CI catches schema violations
Deployment is automated
Schema changes deploy through CI/CD
No manual Cypher in production
Knowledge is shared
Graph structure is documented
Lineage is tracked
Changes are reviewable

📚 Further Reading¶

Getting Started - Quick start guide
CLI Usage - Complete command reference
Data Loading - ETL integration patterns
Neo4j Setup - Local development setup

💬 Questions?¶

"Should I use grai.build if I'm just building a simple app?"

Probably not. If your app is the only thing writing to Neo4j, just use the driver directly. grai.build adds value when you have:

Multiple services/teams sharing a graph
Need for schema governance
CI/CD pipelines
Complex ETL processes

"Can grai.build replace my ETL pipeline?"

No. grai.build manages your graph schema. Your ETL pipeline manages your data. Use them together.

"How does this relate to dbt?"

Use dbt to transform data in your warehouse, then use grai.build to define the schema when loading that data into a graph. They complement each other.

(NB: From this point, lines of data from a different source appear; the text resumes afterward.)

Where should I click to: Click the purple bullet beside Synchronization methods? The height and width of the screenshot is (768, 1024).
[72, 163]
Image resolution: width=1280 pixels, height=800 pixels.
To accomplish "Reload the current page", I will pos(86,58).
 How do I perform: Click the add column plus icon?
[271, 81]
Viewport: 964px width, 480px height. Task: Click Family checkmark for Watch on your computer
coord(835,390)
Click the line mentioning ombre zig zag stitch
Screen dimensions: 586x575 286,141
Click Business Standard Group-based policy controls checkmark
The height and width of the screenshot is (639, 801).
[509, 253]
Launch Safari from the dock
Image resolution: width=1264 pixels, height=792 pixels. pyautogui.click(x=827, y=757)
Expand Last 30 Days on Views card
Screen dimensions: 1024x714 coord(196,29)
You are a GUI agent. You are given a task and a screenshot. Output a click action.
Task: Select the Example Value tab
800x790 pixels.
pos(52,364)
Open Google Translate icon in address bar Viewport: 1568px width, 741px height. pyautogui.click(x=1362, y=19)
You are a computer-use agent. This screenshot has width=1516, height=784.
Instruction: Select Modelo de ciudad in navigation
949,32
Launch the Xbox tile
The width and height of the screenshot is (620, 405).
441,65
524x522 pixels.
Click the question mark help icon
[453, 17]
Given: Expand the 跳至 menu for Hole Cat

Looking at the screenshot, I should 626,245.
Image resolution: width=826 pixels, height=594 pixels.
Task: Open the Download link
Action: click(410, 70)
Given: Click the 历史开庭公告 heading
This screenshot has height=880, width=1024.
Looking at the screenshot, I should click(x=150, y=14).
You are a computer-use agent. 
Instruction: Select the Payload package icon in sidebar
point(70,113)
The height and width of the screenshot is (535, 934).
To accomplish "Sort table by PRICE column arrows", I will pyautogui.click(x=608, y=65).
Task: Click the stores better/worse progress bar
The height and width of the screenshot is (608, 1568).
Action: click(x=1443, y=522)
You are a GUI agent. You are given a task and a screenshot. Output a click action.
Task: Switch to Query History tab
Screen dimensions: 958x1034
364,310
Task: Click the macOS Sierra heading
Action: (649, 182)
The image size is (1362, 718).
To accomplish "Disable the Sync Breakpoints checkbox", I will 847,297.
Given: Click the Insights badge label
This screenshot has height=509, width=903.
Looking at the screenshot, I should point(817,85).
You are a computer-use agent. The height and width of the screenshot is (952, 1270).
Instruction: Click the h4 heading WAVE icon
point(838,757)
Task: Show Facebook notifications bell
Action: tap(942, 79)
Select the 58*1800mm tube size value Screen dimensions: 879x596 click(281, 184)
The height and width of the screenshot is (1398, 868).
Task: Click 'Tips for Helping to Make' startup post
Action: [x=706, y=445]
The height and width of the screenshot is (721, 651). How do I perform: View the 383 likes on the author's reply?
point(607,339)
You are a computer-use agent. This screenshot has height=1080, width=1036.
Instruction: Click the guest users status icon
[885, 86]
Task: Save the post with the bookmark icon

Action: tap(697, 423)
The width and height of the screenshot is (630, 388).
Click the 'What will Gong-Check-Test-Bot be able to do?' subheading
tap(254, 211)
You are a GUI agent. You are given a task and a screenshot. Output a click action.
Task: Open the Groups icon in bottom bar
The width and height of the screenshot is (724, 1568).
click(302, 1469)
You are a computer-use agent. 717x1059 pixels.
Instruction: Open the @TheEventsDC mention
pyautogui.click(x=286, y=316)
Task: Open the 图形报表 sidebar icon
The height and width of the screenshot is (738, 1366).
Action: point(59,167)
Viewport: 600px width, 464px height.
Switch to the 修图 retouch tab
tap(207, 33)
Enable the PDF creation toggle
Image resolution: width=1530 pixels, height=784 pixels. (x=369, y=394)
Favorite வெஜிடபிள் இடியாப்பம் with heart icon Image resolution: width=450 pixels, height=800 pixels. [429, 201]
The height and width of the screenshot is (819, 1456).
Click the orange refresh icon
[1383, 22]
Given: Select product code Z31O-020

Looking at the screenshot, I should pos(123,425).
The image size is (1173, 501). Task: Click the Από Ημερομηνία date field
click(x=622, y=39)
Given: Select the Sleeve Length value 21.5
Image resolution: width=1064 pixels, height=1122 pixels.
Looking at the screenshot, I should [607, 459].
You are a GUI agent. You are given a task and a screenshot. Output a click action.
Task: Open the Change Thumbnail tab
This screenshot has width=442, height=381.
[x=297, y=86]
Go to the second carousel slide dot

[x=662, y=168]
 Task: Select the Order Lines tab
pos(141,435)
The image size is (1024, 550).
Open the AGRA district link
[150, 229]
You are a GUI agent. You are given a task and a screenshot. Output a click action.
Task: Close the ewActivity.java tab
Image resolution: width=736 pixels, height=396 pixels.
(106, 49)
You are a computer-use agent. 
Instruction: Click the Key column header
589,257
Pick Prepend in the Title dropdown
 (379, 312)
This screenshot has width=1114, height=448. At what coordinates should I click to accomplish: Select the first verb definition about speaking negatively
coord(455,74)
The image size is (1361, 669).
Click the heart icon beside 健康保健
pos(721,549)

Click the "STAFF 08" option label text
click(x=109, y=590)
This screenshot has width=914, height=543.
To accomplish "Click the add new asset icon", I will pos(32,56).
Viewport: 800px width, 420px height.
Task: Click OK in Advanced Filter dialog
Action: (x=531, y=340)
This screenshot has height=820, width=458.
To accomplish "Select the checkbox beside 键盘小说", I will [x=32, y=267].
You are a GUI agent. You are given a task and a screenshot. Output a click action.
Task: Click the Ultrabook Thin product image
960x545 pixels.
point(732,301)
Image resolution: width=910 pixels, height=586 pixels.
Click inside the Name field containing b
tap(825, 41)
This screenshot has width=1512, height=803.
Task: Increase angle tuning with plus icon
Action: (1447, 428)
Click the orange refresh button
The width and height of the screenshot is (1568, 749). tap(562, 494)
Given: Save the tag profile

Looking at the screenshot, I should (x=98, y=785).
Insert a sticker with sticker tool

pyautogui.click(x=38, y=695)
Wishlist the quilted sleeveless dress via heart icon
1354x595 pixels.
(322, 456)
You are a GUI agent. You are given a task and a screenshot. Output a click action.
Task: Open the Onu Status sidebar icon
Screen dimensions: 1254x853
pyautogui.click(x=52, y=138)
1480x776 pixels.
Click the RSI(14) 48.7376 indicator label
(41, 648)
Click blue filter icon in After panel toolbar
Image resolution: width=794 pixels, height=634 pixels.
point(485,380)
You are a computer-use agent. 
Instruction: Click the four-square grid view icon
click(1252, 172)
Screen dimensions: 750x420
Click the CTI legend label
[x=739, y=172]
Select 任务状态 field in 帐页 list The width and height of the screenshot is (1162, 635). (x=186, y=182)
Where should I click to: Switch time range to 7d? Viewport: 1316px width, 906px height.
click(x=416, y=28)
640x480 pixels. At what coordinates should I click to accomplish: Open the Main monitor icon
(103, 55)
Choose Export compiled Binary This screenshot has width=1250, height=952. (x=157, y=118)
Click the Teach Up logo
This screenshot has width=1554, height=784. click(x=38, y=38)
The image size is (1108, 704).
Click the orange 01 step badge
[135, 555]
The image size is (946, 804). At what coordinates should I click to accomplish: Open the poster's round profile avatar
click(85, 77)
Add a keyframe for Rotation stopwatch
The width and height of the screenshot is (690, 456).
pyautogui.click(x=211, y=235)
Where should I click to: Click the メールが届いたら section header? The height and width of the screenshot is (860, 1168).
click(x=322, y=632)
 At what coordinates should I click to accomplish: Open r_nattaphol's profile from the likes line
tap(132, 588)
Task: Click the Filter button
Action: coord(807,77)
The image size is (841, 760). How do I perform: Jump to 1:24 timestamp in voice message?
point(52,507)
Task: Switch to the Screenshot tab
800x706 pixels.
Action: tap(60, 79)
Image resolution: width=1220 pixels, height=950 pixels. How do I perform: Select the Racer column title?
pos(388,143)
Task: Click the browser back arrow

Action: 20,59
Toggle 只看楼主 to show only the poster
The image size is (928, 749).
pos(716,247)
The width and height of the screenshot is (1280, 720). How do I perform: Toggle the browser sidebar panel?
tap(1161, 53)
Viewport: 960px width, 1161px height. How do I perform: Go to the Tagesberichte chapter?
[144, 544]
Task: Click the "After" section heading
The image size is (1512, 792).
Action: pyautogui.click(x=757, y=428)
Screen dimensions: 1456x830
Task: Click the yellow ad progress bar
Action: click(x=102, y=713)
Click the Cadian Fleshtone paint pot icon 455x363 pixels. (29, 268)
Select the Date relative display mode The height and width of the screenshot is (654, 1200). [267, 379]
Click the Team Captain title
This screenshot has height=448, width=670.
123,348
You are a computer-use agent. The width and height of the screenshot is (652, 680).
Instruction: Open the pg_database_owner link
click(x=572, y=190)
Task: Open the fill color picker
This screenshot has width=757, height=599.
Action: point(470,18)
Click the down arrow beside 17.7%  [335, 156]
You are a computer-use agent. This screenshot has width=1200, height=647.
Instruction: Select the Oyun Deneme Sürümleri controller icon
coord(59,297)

"Why not just write Cypher directly?"

Same reason you use dbt instead of raw SQL:

Version control
Validation
Documentation
Consistency
Team collaboration

Remember: grai.build handles both schema management and data loading from common sources. For complex transformations, use dbt. For orchestration, use Airflow/Prefect. Focus on defining your graph structure in YAML, and let grai.build handle the implementation.